URGENT:Need advice for interview

Hey friends

I have a job interview within sales. I dont have the real sales experience and I really need the job DESPERATELY.

Can anyone give me some advice on what to highlight when going for this kind of job interview where sales experience is needed, what can one highlight in order to cover up the lack of experience???

try to highlight the following skills in whatever setting, career, volunteer work, social/cultural/sports groups.

Self-Management Skills
Personal goal setting
Time and stress management
New opportunity prospecting - identification, qualification, pursuit etc
Managing client meetings
presentation skills

First off, don't get hung up on your own lack of experience in a sales job. You do have experience in sales although you may not realize it. Virtually everything you do in life involves sales. In your interview, you are selling something. You are selling you.

Before the interview, think back in your life and try to recognize all the different contexts where you did sell something. If you had an interview for college, you sold yourself. If you ever asked someone for a date, you sold yourself. If you ever tried to bargain on price for something (a car, a nicknack, anything) you were engaged in selling. If the issue of lack of on-the-job sales experience does come up, don't drop your eyes and look uncomfortable. Look the interviewer right in the eyes and let him or her know that you know all of life is selling and that you have successfully done so in lots of different contexts.

Also, you need to understand and let the interviewer understand that being a salesman and being a sales clerk are two different things. A sales clerk takes your money after you have already decided to buy something. Those are cashier's at the supermarket. A salesman is someone who convinces you that you need to buy the thing he is selling. You have not even begun to sell something until the person you are trying to sell says "NO." Then, a salesman finds out WHY the person said no. These are called "objections." A salesman finds out the objections and one by one takes them away. A "NO" is actually a positive response. Every "NO" gets you one step closer to a "YES." As long as a person you are trying to sell keeps talking to you, you are doing great.

EXAMPLE:
You're trying to sell a car to someone. You go for the close and ask him if he's ready to drive it home. He says NO. A clerk says, "OK. Bye." A salesman asks why. The guys says he doesn't like red. You ask his favorite color. He says blue. You tell him you've got a blue car and ask if he's ready to drive it home. He says NO. You ask why. He says he doesn't like cloth interior. You say I've got leather and ask if he's ready to drive it home. He says NO. You ask why. He says it costs too much. You ask him how much he's willing to pay. He gives you a number. Now you're getting very close to a YES. You ask, "if I could get my manager to approve that sales price would you drive it home today." If he says YES, you know that price is his final objection. If you overcome it, then you've got a sale. If he says NO, then price is NOT his final objection. You've got to again ask why to try to find out what his real objection is. Repeat the process. As long as he keeps talking and answers a WHY question, he is a hot prospect. Poor salesmen stop too early in the process and never get to the yes. Good salemen just keep pushing ahead.

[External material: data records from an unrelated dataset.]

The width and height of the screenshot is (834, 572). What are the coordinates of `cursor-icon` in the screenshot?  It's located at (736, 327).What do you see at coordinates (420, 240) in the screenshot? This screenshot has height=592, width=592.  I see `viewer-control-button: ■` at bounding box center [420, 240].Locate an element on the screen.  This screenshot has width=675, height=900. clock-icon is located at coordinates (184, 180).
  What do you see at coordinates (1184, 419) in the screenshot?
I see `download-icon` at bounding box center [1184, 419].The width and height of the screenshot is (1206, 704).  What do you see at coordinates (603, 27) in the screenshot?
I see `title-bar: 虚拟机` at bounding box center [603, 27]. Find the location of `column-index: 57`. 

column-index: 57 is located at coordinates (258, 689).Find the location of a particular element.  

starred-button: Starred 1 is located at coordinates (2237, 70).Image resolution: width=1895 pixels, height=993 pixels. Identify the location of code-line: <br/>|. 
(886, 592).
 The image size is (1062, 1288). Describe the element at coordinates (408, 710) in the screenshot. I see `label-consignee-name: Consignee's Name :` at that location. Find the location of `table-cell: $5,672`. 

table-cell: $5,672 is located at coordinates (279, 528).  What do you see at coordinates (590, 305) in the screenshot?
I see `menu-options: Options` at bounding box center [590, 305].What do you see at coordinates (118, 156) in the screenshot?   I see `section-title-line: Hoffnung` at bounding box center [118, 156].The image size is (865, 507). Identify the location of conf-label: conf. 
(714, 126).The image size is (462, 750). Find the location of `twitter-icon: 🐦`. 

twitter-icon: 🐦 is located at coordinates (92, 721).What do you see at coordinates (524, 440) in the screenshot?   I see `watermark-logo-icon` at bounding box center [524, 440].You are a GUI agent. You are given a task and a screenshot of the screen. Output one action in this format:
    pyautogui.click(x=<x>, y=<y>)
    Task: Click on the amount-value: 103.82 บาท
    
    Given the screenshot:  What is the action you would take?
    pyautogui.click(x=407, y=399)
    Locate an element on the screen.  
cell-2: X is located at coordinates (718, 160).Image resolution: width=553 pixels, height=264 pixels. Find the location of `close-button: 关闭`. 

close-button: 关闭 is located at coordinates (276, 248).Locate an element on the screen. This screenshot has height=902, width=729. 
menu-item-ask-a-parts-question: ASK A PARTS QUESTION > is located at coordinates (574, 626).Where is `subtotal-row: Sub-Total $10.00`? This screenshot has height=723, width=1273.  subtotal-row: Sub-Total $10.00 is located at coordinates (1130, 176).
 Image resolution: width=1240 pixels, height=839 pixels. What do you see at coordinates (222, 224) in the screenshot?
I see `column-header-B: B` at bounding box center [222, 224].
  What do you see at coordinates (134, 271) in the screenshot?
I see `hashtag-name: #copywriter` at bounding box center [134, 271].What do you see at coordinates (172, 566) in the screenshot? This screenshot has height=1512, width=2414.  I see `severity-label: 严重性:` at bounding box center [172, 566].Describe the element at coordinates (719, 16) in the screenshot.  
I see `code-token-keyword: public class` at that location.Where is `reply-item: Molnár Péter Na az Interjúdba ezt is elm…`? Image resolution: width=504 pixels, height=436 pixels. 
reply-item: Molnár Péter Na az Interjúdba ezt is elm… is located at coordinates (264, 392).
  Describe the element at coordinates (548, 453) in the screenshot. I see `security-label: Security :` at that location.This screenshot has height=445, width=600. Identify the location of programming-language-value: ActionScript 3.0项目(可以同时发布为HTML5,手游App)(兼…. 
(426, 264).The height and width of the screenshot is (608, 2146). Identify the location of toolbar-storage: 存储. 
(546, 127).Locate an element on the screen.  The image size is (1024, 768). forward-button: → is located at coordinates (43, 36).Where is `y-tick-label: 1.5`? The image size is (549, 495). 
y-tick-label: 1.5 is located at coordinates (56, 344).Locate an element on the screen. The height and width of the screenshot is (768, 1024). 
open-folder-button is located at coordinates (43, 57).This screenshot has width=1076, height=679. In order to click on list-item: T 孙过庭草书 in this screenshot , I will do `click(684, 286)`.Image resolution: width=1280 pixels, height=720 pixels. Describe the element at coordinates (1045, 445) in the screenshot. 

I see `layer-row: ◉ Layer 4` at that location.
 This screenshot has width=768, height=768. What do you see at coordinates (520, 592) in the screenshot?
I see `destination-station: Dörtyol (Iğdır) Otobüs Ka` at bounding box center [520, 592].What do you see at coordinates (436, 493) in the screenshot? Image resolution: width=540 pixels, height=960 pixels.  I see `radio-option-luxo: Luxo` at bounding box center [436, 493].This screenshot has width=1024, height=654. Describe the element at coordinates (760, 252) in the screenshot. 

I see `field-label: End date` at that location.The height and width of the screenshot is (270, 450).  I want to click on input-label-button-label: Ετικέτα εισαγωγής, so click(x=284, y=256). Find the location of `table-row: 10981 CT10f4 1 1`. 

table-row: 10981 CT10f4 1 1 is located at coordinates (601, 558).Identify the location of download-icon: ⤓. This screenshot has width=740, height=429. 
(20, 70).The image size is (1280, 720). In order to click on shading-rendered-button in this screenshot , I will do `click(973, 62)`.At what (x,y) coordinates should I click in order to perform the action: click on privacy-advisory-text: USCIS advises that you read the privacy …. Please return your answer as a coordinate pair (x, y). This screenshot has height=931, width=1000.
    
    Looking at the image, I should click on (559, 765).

If your interviewer asks you how many NOs until you stop trying to sell someone something, the right answer is that you never stop trying to sell someone who is saying NO unless he stops answering your WHY questions. As long as he is objecting and telling you why, you've got a chance to sell him.

LESSON 2 is later.

Mv were u a used car salesman in a previous life?

he might be a car salesman in this life..

I have learned that we are ALL car salesmen sharing a brief moment or two as we wander through the same dealership of life.

:dhimpak:

Ok, besides actually selling, there are few things that gives the prospective manager what your plan is. One of the most of important phrase for sales managers is setting targets and acheiving/exceeding those targets.

One of the best books I read in my life, "Think & Grow Rich" (Napolean Hill) talks about having quantitative targets, spread over a defined time period. For example suppose a book salesman who makes $10/book wants to buy a car next year (target cost $5,000, target date in 12 mths). It takes 5 demos to make a sale, each demo is 30 mnts. Now all you have to do calculate the numbers and come up with how many hours a day that dude needs to work to have the desired amount at the desired date. Not to make this an algebra class, but here it goes:
5000/10 = 500 books total
500/12 = 41.67 books per month
41.67 x 5 = 208.35 demos per month
208.35 x .5 = 104.175 hours of work / mth
104.175 / 22 = 4.74 hours per work day (22 days / mth)
Now just to have a cushion work an extra hour or so, and you're all set.
One word, Quantify.

Miss Choudary

How did the interview go.

This is like reading a book and finding out the last chapter is missing.

This is terrible.

No reply from Miss Choudary.

She must have taken our interview advise and gotten the job. She's probably traveling down the lonely highways of some drought ridden area selling rain makers to old farmers.